## Task statement
The records below should be set down in full, please, without any change.
□ □ □
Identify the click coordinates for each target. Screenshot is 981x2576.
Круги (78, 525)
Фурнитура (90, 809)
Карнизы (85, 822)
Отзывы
□ □ □
## Task response
Identify the click coordinates for each target. Screenshot is 981x2576.
Круги (78, 525)
Фурнитура (90, 809)
Карнизы (85, 822)
Отзывы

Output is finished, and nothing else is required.